PROBLEMS:
A. List every way the proxy voting passage gives for revoking a proxy that has already been submitted.
B. Extend the proxy voting passage with new text that picks up after its final sentence.

PASSAGE GIVEN:
Our Board is soliciting the accompanying proxy for use at the meeting.  Stockholders of record as of the Record Date can vote their proxy via one of three ways.  It is not necessary to mail your proxy card if you are voting by internet or fax.  If you have questions in regards to your proxy, or need assistance in voting, please contact our independent proxy tabulator, Issuer Direct Corp. at 866.752.8683, proxy@iproxydirect.com.
 
VOTE BY MAIL: Please mark, sign, date, and return this Proxy Card promptly using the enclosed envelope.
VOTE BY FAX: Please mark, sign and date this proxy card promptly and fax to 202-521-3464.
VOTE BY INTERNET: www.iproxydirect.com
 
If you submit a proxy using one of the methods described above, your proxy may be revoked at any time prior to its use by: (1) delivering to our secretary a signed notice of revocation or a later dated proxy, (2) attending the meeting and voting in person, or (3) giving notice of revocation of the proxy at the meeting.  Attendance at the meeting will not in itself constitute the revocation of a proxy.  Prior to the meeting, any written notice of revocation should be sent to Crexendo, Inc., 1615 South 52nd Street, Tempe, AZ, 85281 Attention: Corporate Secretary.  Any notice of revocation that is delivered at the meeting should be hand delivered to our corporate secretary before the vote is taken. A stockholder may be requested to present identification documents for the purpose of establishing such stockholder’s identity.  The last valid vote you submit chronologically will supersede your prior vote(s).
 
Shares of our common stock, represented by properly executed proxies, will be voted in accordance with the instructions indicated on such proxies.  If no specific instructions are given, the shares will be voted FOR the election of each of the nominees for director set forth herein and FOR ratification of the appointment of Deloitte & Touche, LLP to serve as our independent registered public accounting firm for our year ending December 31, 2012 and FOR ratification of the proposal to reduce the number of authorized shares available.  In addition, if other matters come before the meeting, the persons named in the accompanying form of proxy will vote in accordance with their best judgment with respect to such matters.  We are not aware of any other matters to be submitted to a vote of stockholders at the meeting.

One or more inspectors of election, duly appointed for that purpose, will count and tabulate the votes cast and report the results of the votes at the meeting to our management.  Your vote at the meeting will not be disclosed except as needed to permit the inspector to tabulate and certify the votes, or as is required by law.
 
Quorum, Voting Requirements and Effect of Abstentions and Broker Non-Votes
 
At the meeting, the inspectors of election will determine the presence of a quorum and tabulate the results of the voting by stockholders.  The holders of a majority of the total number of outstanding shares of our common stock that are entitled to vote at the meeting (at least 5,407,169 shares) must be present in person or by proxy in order to have the quorum that is necessary for the transaction of business at the meeting.  Shares of our common stock represented in person or by proxy (including shares that abstain or do not vote with respect to one or more of the matters to be voted upon) will be counted for purposes of determining whether a quorum exists. If a quorum is not present, the meeting will be adjourned until a quorum is obtained.

ITEMS:
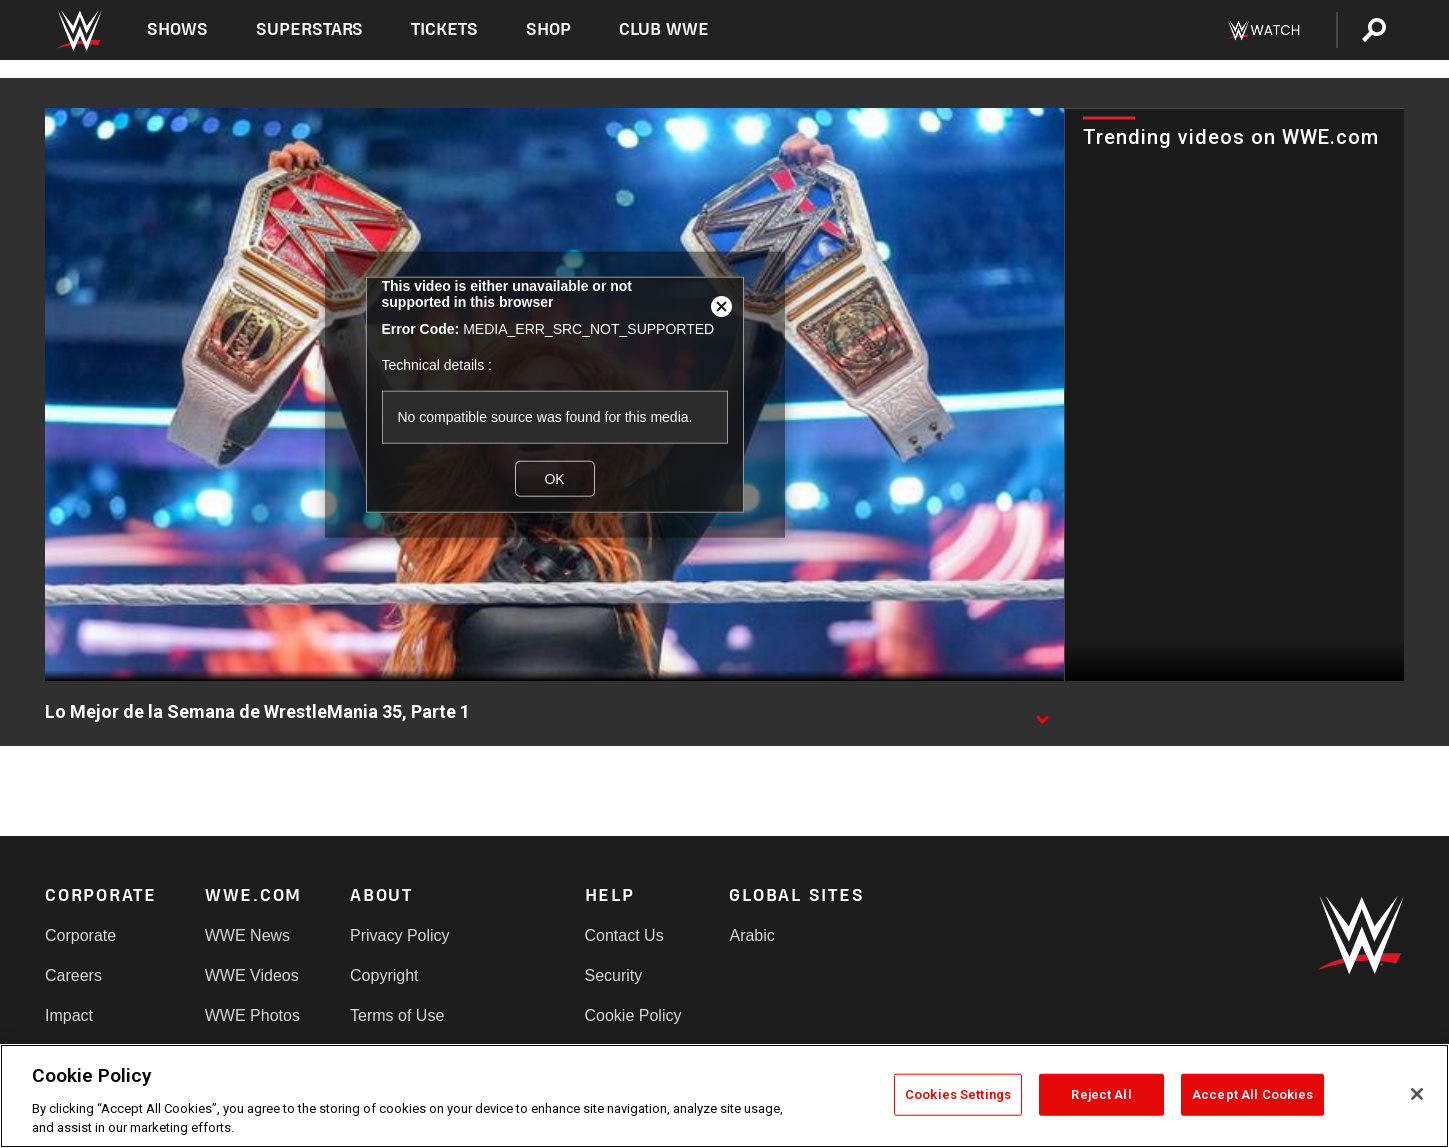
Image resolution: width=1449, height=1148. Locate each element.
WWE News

--

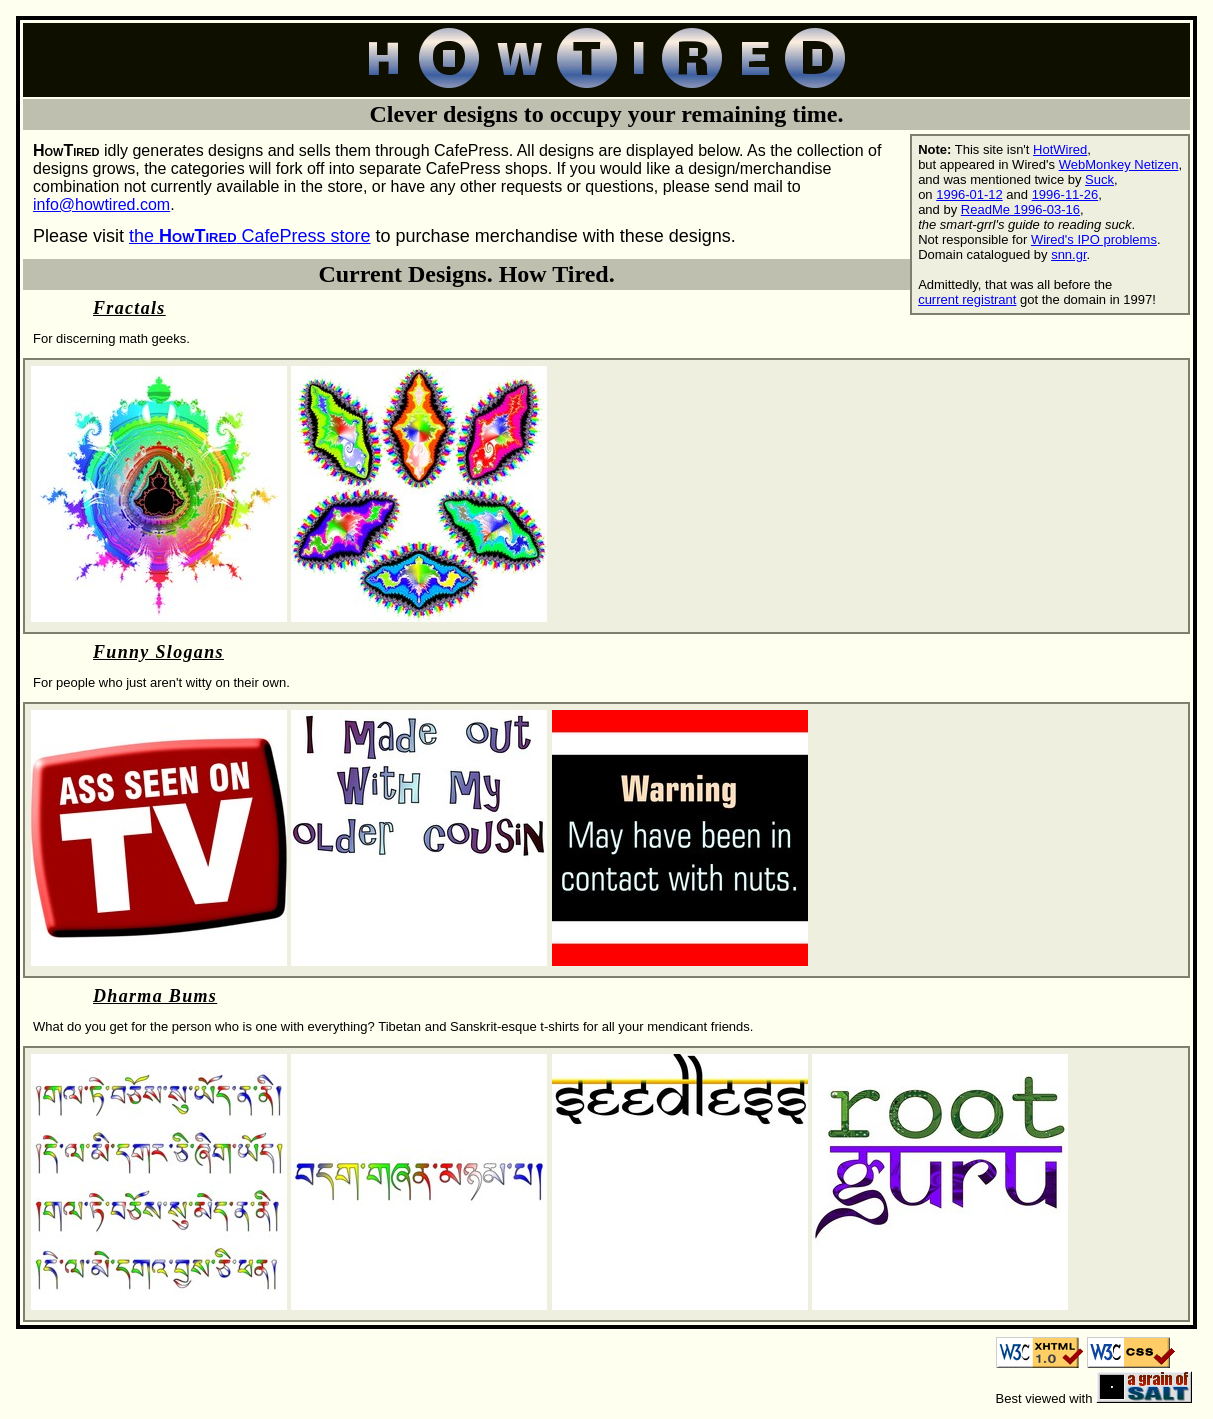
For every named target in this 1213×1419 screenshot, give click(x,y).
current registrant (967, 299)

ANSWERS BELOW:
A.
- Delivering a signed notice of revocation or a later dated proxy to the secretary
- Attending the meeting and voting in person
- Giving notice of revocation of the proxy at the meeting

B.
 
The nominees for director who receive a plurality of the votes cast by the holders of our common stock, in person or by proxy at the meeting, will be elected.  Abstentions and broker ‘‘non- votes’’ are not counted for purposes of the election of directors. A “non-vote” occurs, with respect to a proposal, when a broker or nominee holding shares for a beneficial owner does not have discretionary voting power and has not received instructions from the beneficial owner.  Approval of the proposal to approve our 2013 Long-Term Incentive Plan (the “Plan”) requires that the votes cast in favor of the proposal must exceed the votes cast against the proposal.  Approval of the proposal to ratify the appointment of Deloitte & Touche LLP to serve as our independent registered public accounting firm for the year ending December 31, 2013 requires that the votes cast in favor of the proposal must exceed the votes cast against the proposal.  Approval of the proposal to decrease the authorized number of shares of our common stock from 100,000,000 to 25,000,000 requires that the votes cast in favor of the proposal must exceed the votes cast against the proposal.  Advisory approval of the proposal for compensation of the Company’s named executive officers requires that the votes cast in favor of the proposal must exceed the votes cast against the proposal.  Advisory approval of the proposal for the frequency of advisory approval of compensation of the Company’s named executive officers requires that the votes cast in favor of the proposal must exceed the votes cast against the proposal.  Abstentions and broker “non-votes” will not affect the outcome of the vote on those five proposals.  A broker ‘‘non-vote’’ is not counted for purposes of approving a proposal.  Stockholders have no dissenters’ or appraisal rights in connection with the proposals to be presented at the meeting.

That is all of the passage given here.